Tabo was just the place I had hoped it would be – small, neat, quiet and unhurried, with wonderful views of towering mountains that pierced through the perfectly cloudless turquoise sky. You couldn’t have asked for a cozier place to unwind in Tabo than the little room that I managed to get in Champa Yeshe’s house, and at a very affordable charge at that. I decided I would spend a fortnight there, reading and writing and treating myself to a spell of well-deserved isolation, after which I planned to trot around elsewhere in Lahaul and Spiti, high up in the Himalayas in Himachal Pradesh, straddling the Tibetan border.

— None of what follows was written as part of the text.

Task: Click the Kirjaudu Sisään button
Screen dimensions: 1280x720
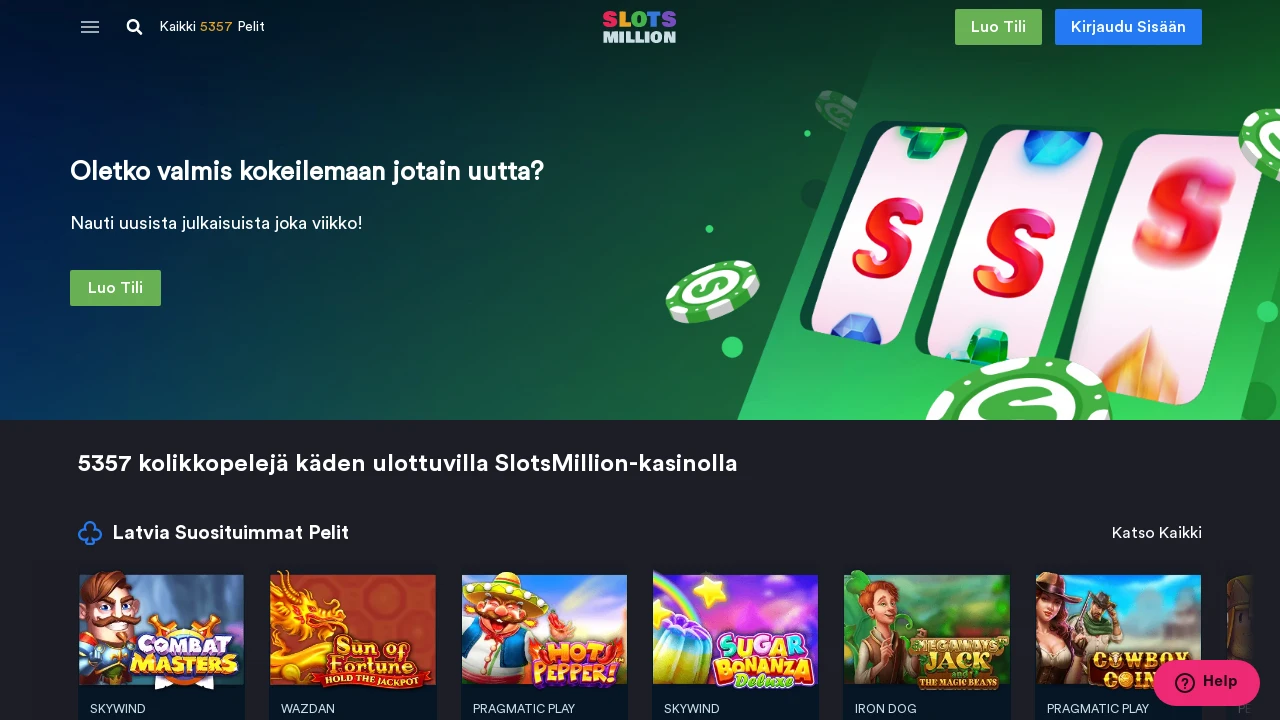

I had hardly settled down in Tabo – it takes time to get used to breathing at an altitude of almost 3300 metres above sea level – when torrential rains, followed by heavy snowfall, suddenly cut the village off from the rest of the world. Villagers couldn’t recall it ever snowing so heavily before in the middle of June, and they attributed it to global warming. In just a couple of hours, the flat-roofed, prayer-flag festooned houses of Tabo were groaning under thick layers of snow. The mountains that ringed the village, which, a day earlier, were stark naked, were suddenly transformed into giant towers of ice. Huge stretches of the road leading to Tabo from Kinnaur in the east, we heard, had been washed away, and it would take weeks, if not months, for the road to be restored. The road leading westwards, to Kaza, the only sizeable township in Spiti, too, was now impassable.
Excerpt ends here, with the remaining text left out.